Failure to terminate a PDS is associated with increased epileptogenesis and may be linked to seizure activity.

== Synaptic vs. Non-synaptic PDS Generation ==
In general, synaptic PDS could be initiated by EPSPs, and the plateau potential of the PDS is maintained by a combination of synaptic potentials (EPSPs, IPSPs) and ionic conductances (persistent sodium current and high-threshold calcium current) and the post-PDS hyperpolarization is governed by multiple potassium currents, activated by calcium or sodium entry, as well as by leak current. The next cycle of depolarization is initiated by both synaptic drive and the hyperpolarization-activated IH current.

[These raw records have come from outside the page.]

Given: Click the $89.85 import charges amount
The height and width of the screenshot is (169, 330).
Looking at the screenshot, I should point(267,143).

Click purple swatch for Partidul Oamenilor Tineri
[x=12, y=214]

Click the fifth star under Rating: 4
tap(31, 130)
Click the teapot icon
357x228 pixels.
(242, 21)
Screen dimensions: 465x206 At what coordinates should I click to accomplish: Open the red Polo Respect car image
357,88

In contrast, there lies non-synaptic mechanism of PDS. Unmasking persistent sodium current in presence of calcium channel blockers has been well studied. It is likely that calcium channel blockers will block voltage and ligand gated calcium channels, thereby affecting calcium-activated potassium channel in invertebrate model systems. The initiation of PDS without blocking any channel is much more prevalent in mammalian neurons, for example, thalamocortical neurons, CA3 pyramidal neurons, and some hypothalamic neurons. The possibility of spontaneous bursting in these neurons is implicated in regulating hormonal secretion. The significance of PDS may increase the signal-to-noise ratio, and play a vital role in information processing, synaptic plasticity. In contrast, the PDSs could be generated by electrical or chemical stimulation of single neurons.Depending on influx of ions, PDS can be theoretically categorized into two types. Ca^{2+} dependent PDS requires the entry of Ca^{2+} while Na^{+} dependent PDS is presumed to be non-synaptic.

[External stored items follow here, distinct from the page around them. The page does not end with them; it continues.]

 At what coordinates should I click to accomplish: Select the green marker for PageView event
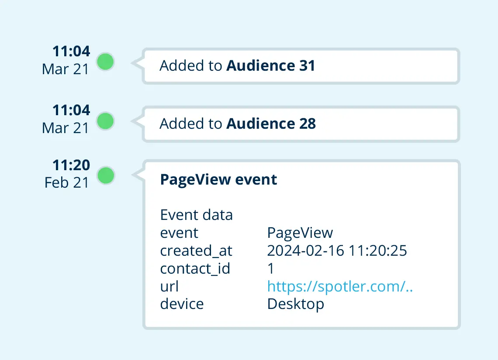click(105, 176)
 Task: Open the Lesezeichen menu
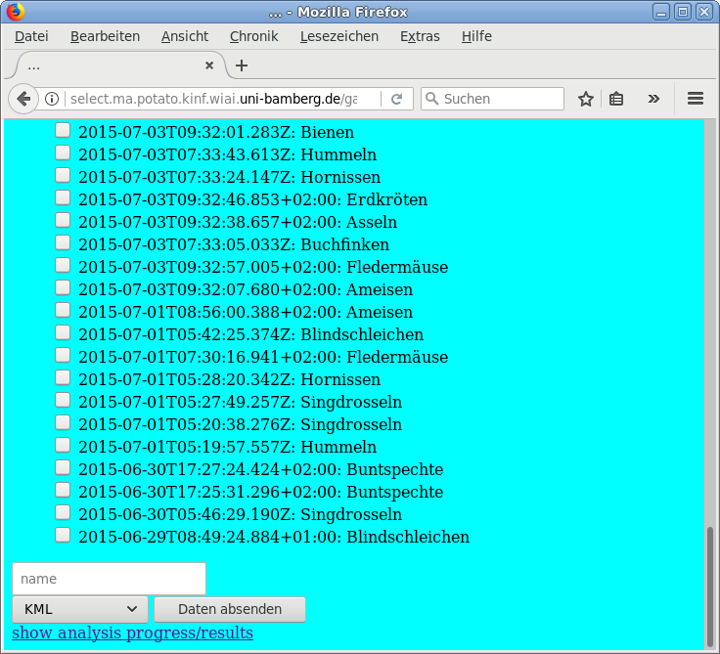[338, 36]
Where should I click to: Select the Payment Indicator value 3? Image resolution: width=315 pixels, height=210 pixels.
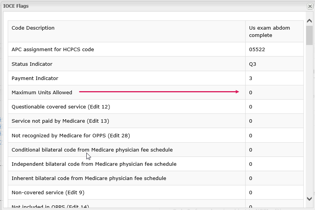point(251,78)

The PDS found in invertebrates such as Helix, and higher vertebrates are assumed to be predominantly generated by activation of the AMPA receptor, subsequently leading to activation of the NMDA receptor. The evidence shows that there is a probable increase in intracellular calcium ions, which sustain calcium-dependent PDS. As usual, these Ca-ions will activate calcium dependent potassium channels and PDS will terminate. This is the case that provides a clue for synaptic transmission.. The amount of calcium entry through ion channels is critical in determining the physiological or pathological state of individual neurons,). For example, high concentration of calcium perturbs Ca-signalling cascades, leading to the death of neurons and circuits, while adequate amount of calcium will help in maintaining normal physiological function.

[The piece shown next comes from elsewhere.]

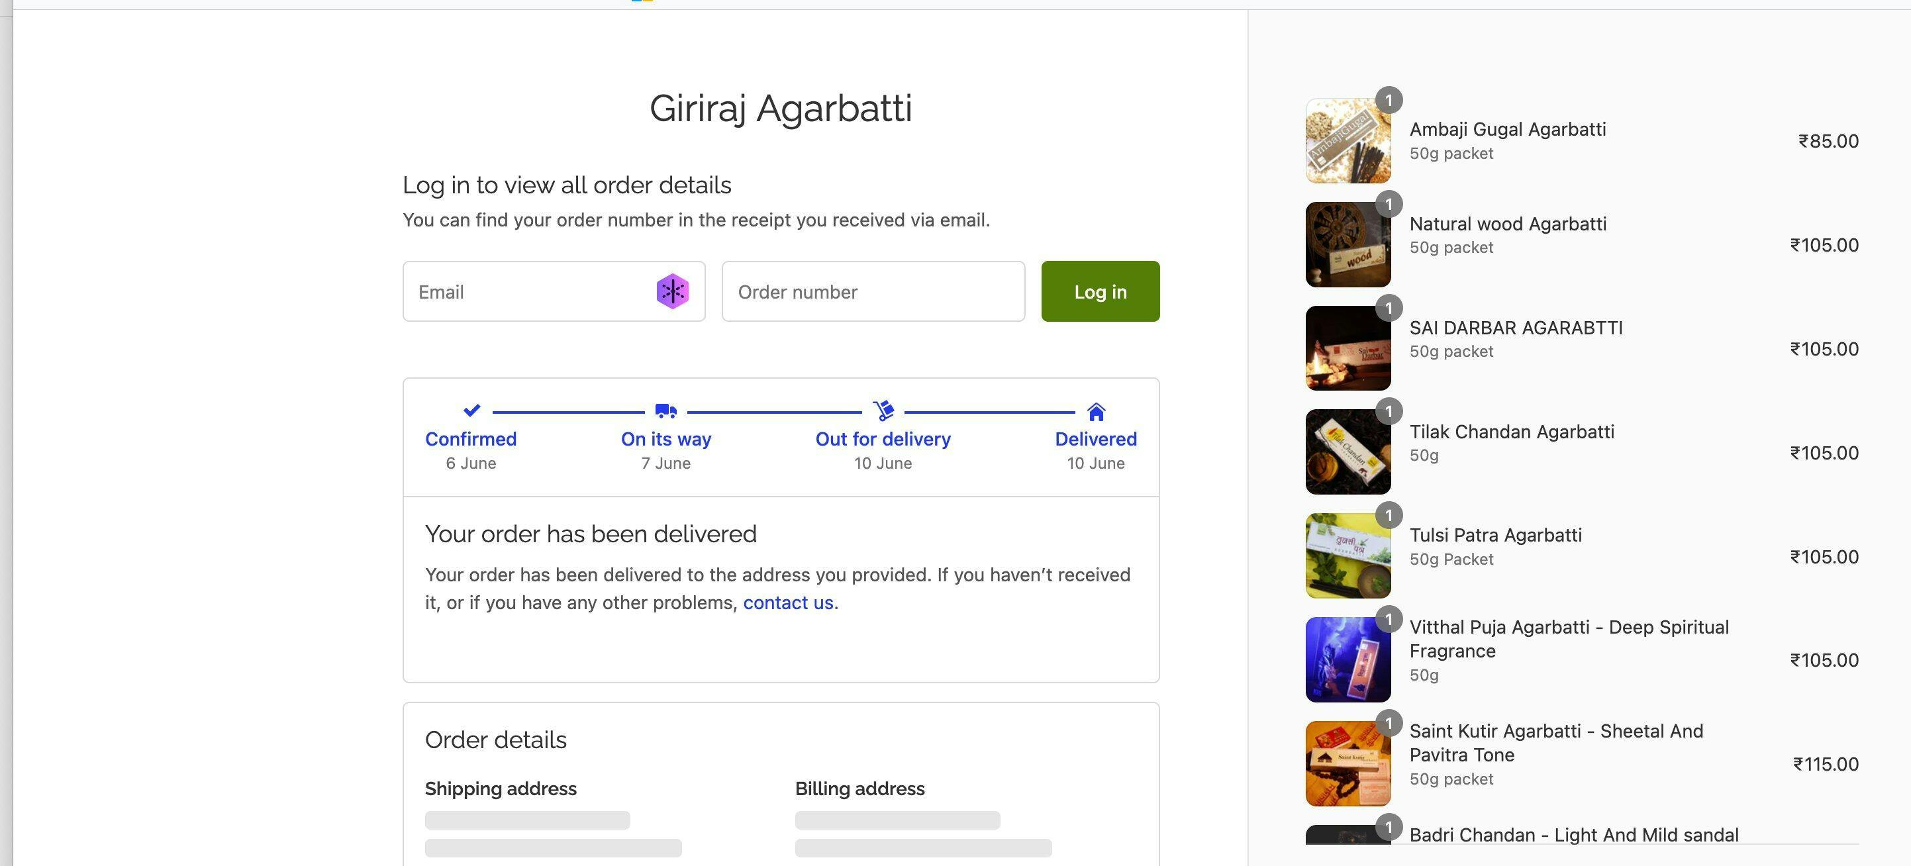
Task: Click the purple autofill icon in Email field
Action: (672, 291)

Alternatively the PDS can still occur and is less frequently studied by blocking calcium channels with heavy metals such as Ni^{2+}. Further evidence for Na^{+} dependent PDS is highlighted in leeches with the possibility of studying PDS in detail. It is likely that such type of PDS is sustained in the absence of Calcium, the case represents the non-synaptic nature of PDS. Finally, the Na/K pump and calcium activated potassium channel might play a role in terminating PDS. Paradoxically, there might arise the argument whether intracellular calcium could be able to repolarize the single neuron while blocking this calcium entry from the extracellular milieu. However, the other opportunity such as Na^{+}-Ca^{2+} exchange as well as small contribution from intracellular stores need to be explored.

If several million neurons discharge at once, it shows up on a scalp EEG as a focal interictal epileptiform spike. Paroxysmal depolarizing shifts can lead to an epileptic seizure if there is an underlying predisposition, and recording the spike can be an important aid in distinguishing seizure types.